INSTRUCTIONS FOR THE TASK » Give the number of lines in these entries that contain the string "agent", with no further comment.

————

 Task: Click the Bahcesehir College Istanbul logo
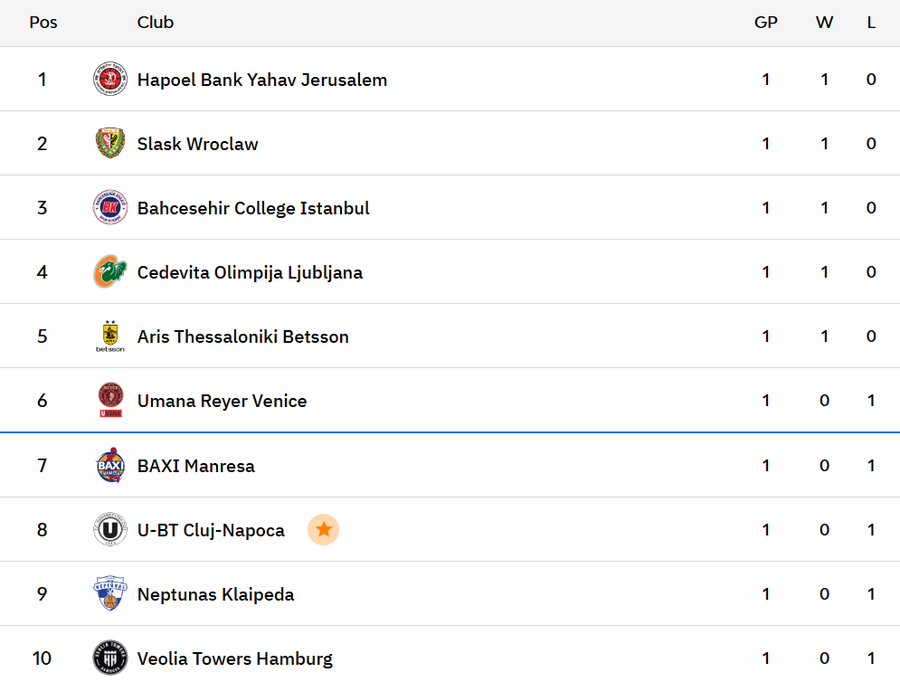[x=110, y=208]
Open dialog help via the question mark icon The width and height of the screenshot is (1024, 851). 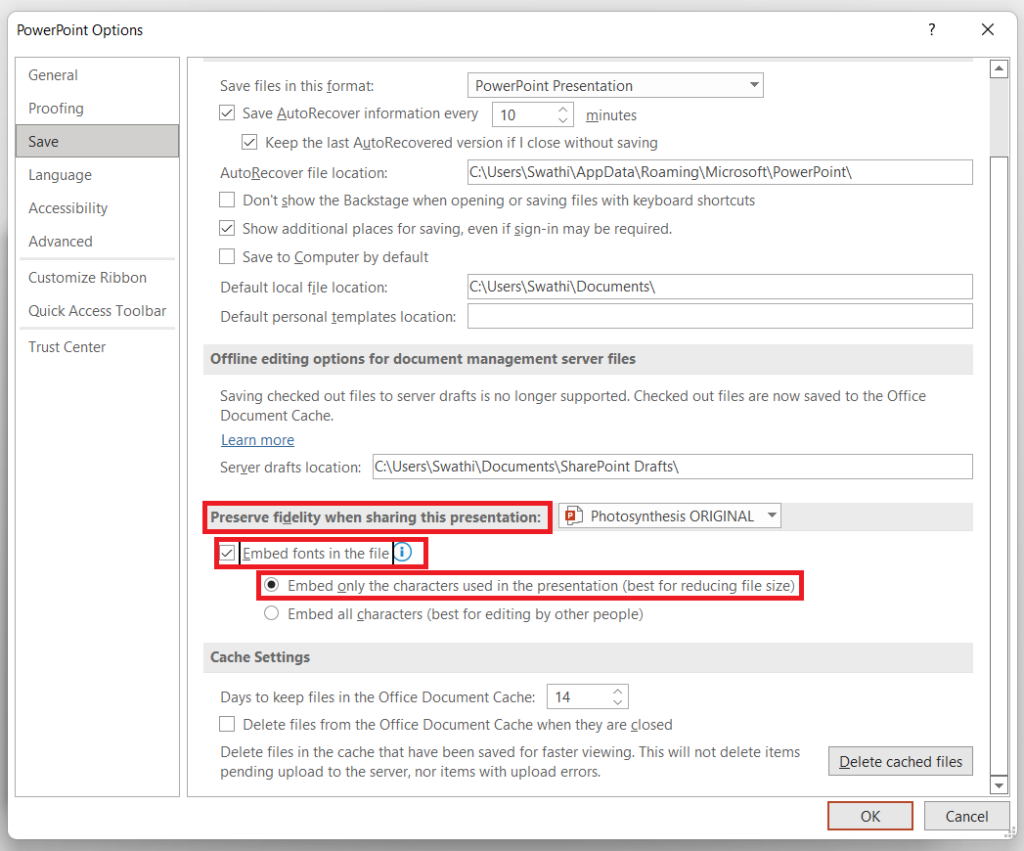(931, 30)
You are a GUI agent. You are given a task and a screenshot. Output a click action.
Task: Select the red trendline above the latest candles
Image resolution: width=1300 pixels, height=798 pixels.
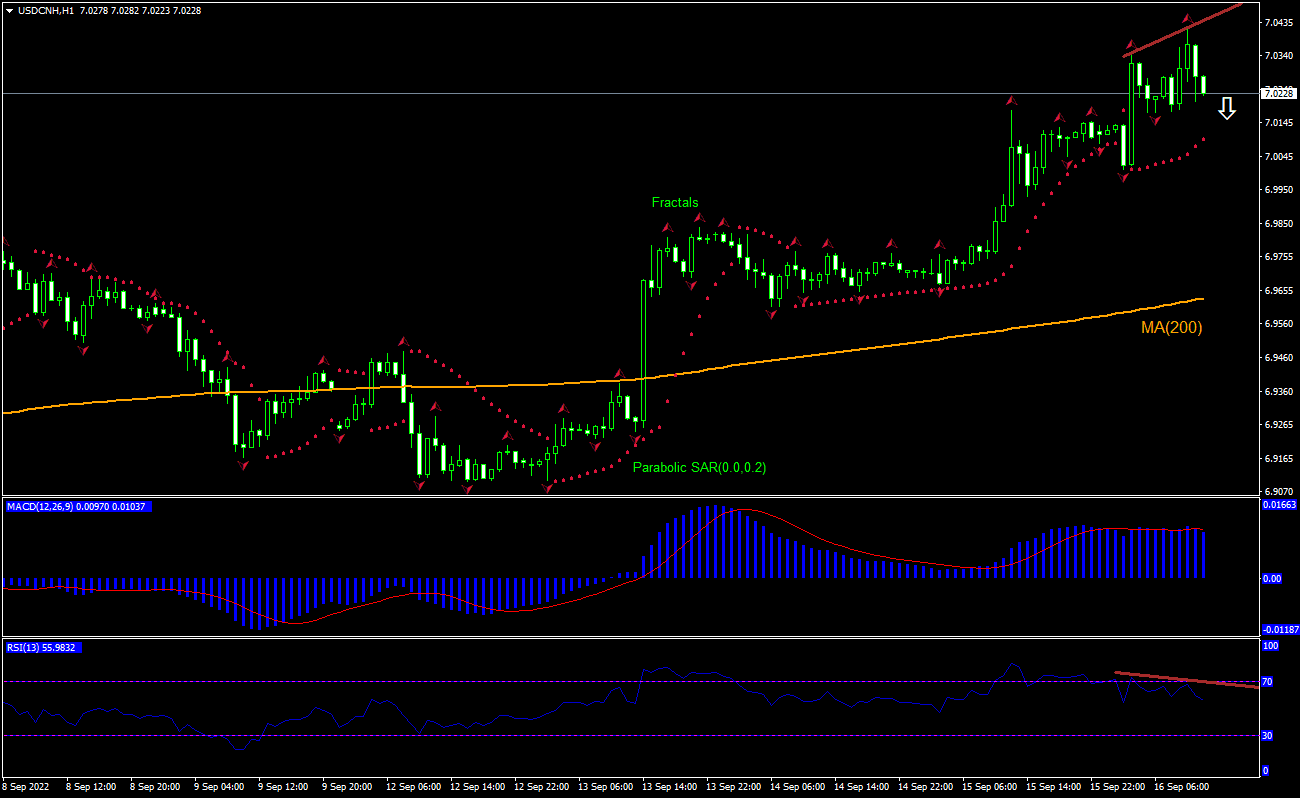[1180, 30]
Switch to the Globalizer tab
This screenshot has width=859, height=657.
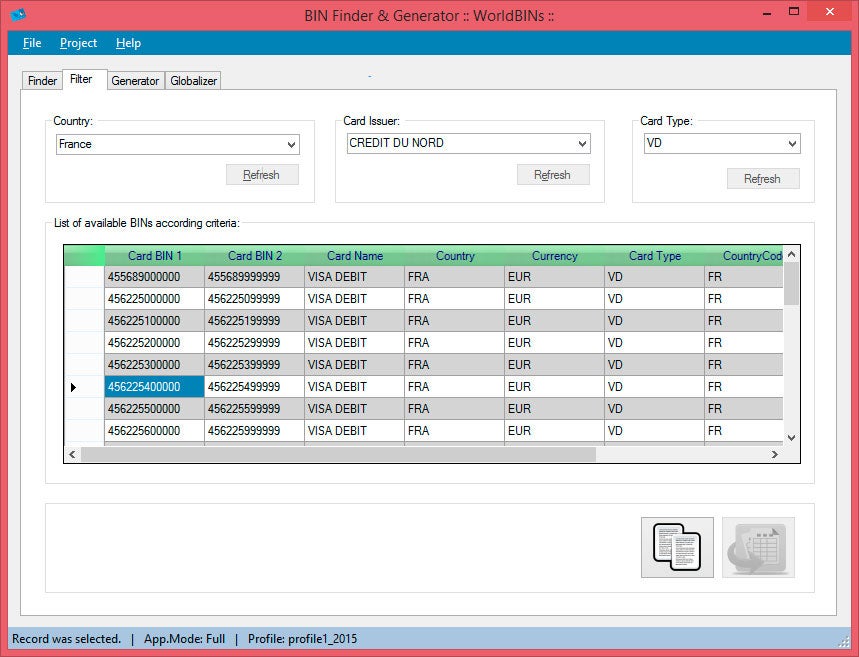(193, 81)
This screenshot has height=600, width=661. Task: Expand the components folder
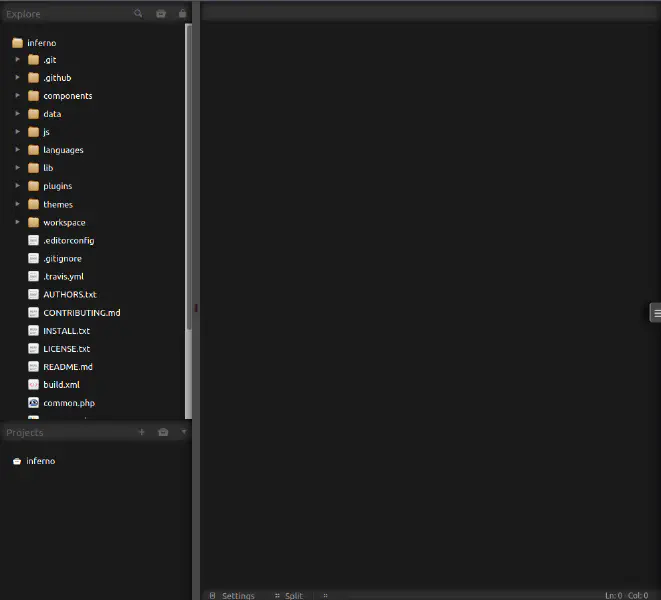click(18, 96)
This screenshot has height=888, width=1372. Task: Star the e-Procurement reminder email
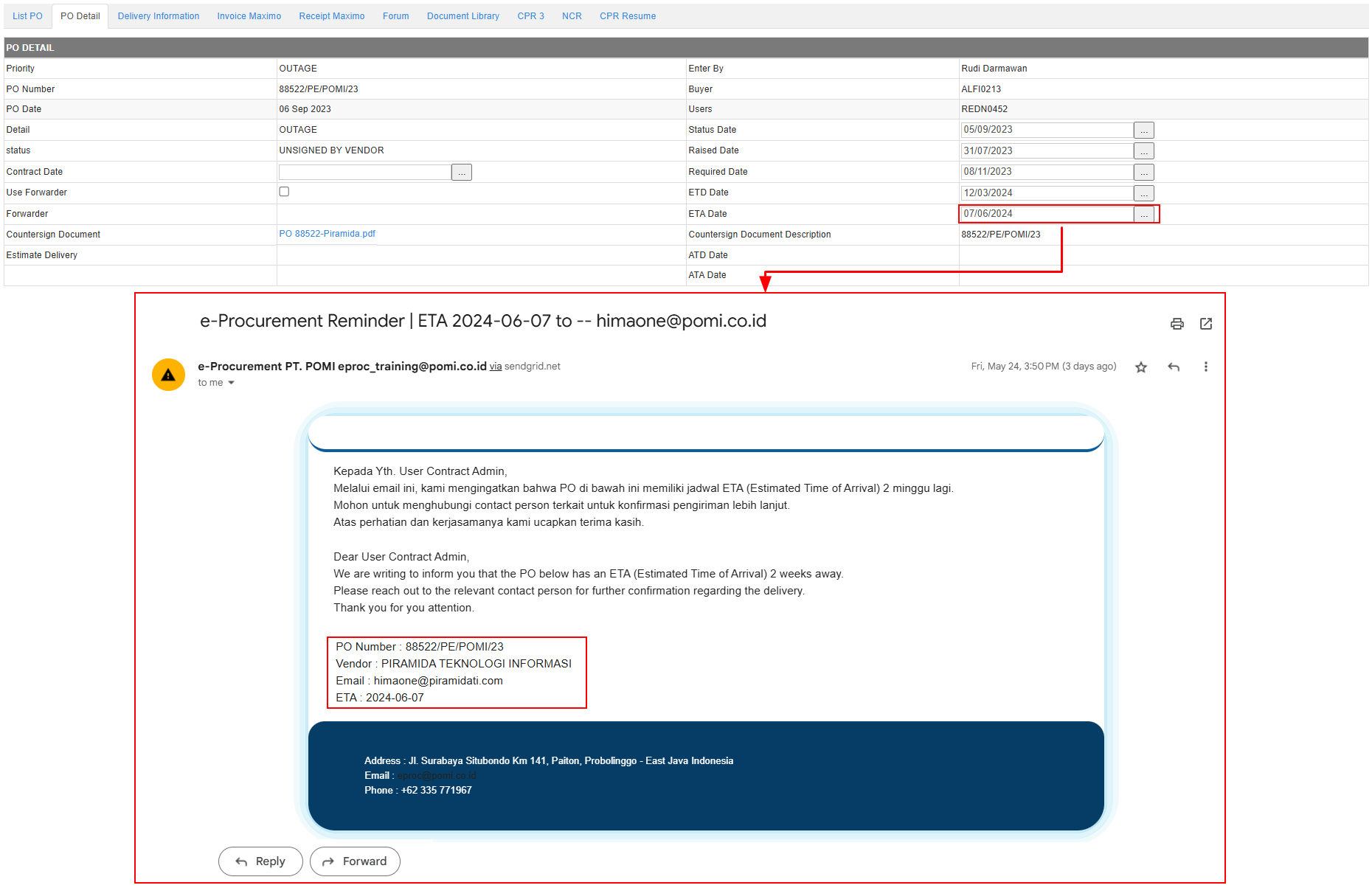(x=1141, y=367)
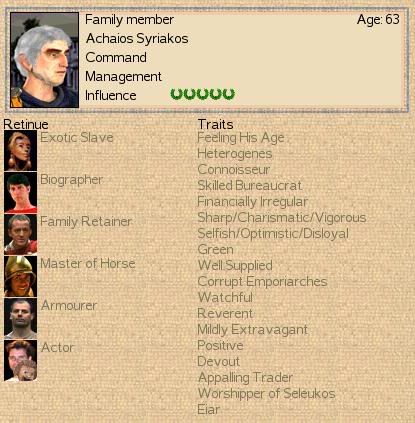Click the Armourer retinue portrait
This screenshot has height=423, width=415.
[20, 318]
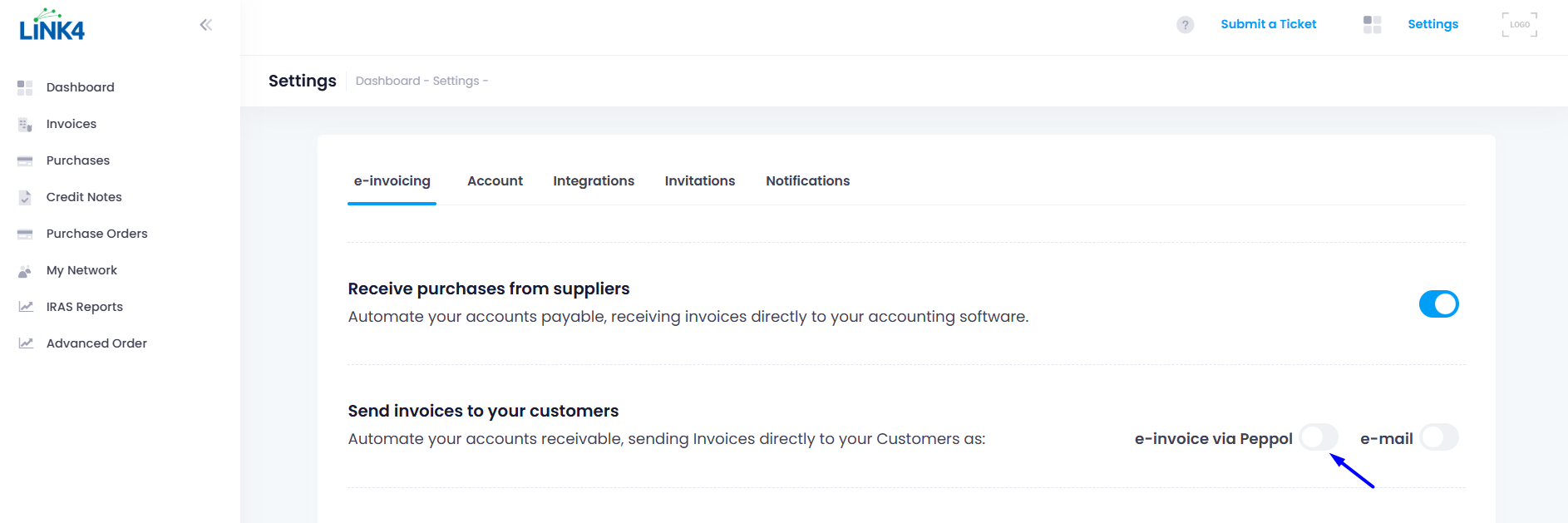Click Dashboard in the breadcrumb
The height and width of the screenshot is (523, 1568).
coord(387,81)
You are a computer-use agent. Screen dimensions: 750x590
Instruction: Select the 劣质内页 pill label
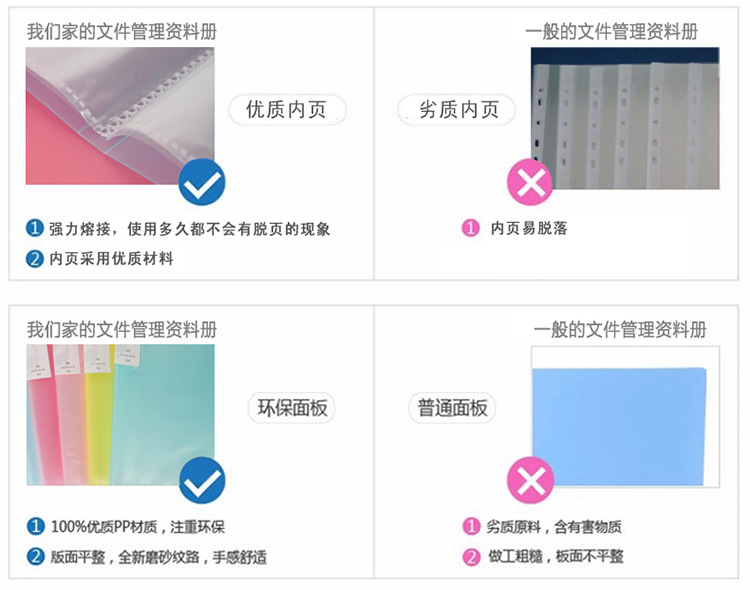pos(457,110)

————

WORKED SOLUTION » 2